6. En quatrième lieu, la décision obligeant Mme B... à quitter le territoire français n’étant pas annulée par la présente ordonnance, doit être écarté le moyen tiré de ce que la décision fixant le pays de destination doit être annulée par voie de conséquence de l’annulation de cette décision.
7. Il résulte de tout ce qui précède que la requête de Mme B... est manifestement dépourvue de fondement et doit être rejetée sur le fondement des dispositions précitées du dernier alinéa de l’article R. 222-1 du code de justice administrative.
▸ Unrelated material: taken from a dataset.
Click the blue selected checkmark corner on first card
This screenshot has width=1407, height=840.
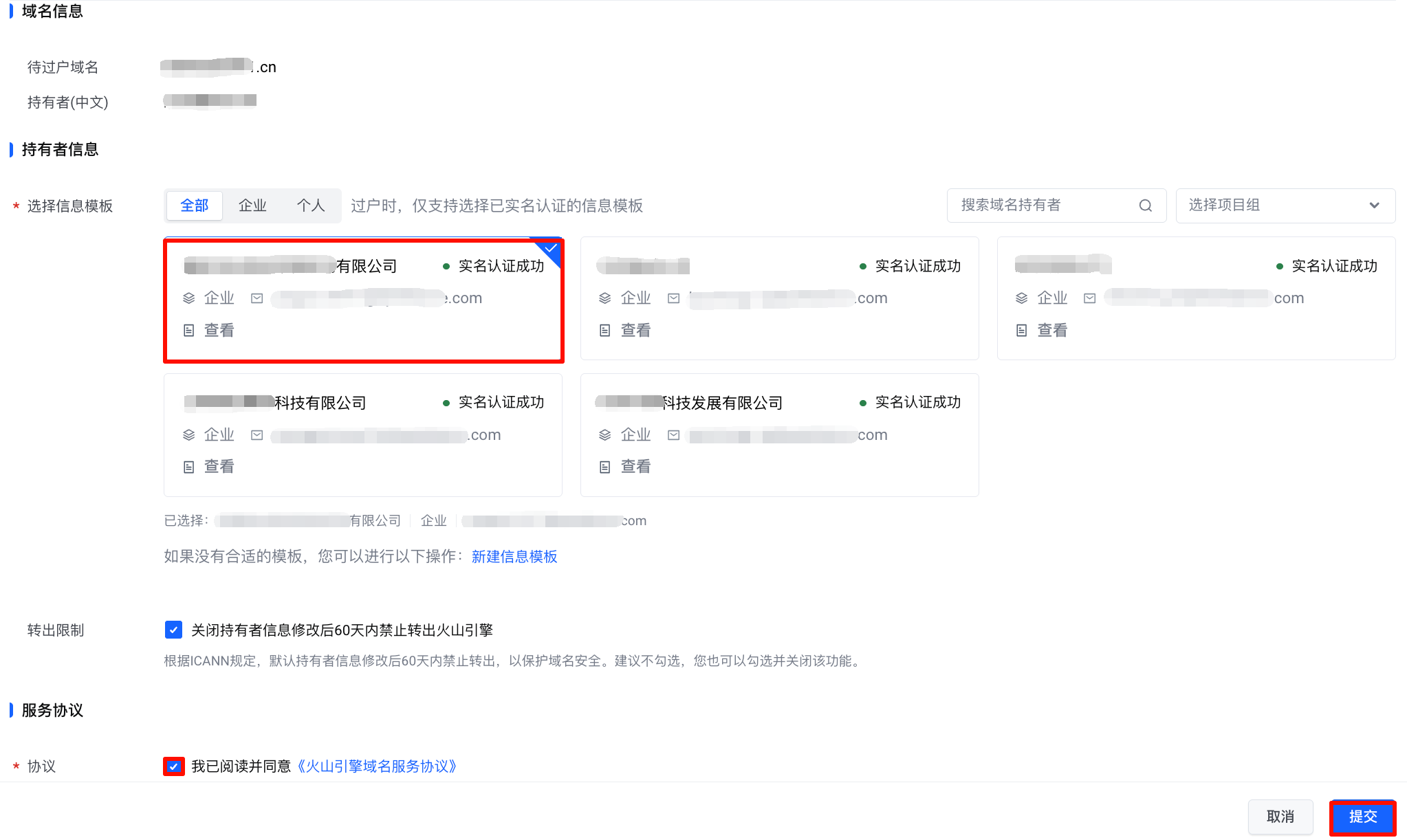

Par voie de conséquence, les conclusions présentées dans cette requête aux fins d’injonction, d’astreinte et de mise à la charge de l’Etat des frais liés au litige doivent également être rejetées.
ORDONNE :
Article 1er :
La requête de Mme B... est rejetée.
Article 2 :
La présente ordonnance sera notifiée à Mme A... B... et au ministre de l’intérieur.
Copie en sera adressée, pour information, au préfet du Finistère.
Fait à Nantes, le 5 mars 2026.
Le président de la cour
J-P. Dussuet
La République mande et ordonne au ministre de l’intérieur, en ce qui le concerne, et à tous commissaires de justice à ce requis en ce qui concerne les voies de droit commun contre les parties privées, de pourvoir à l'exécution de la présente décision.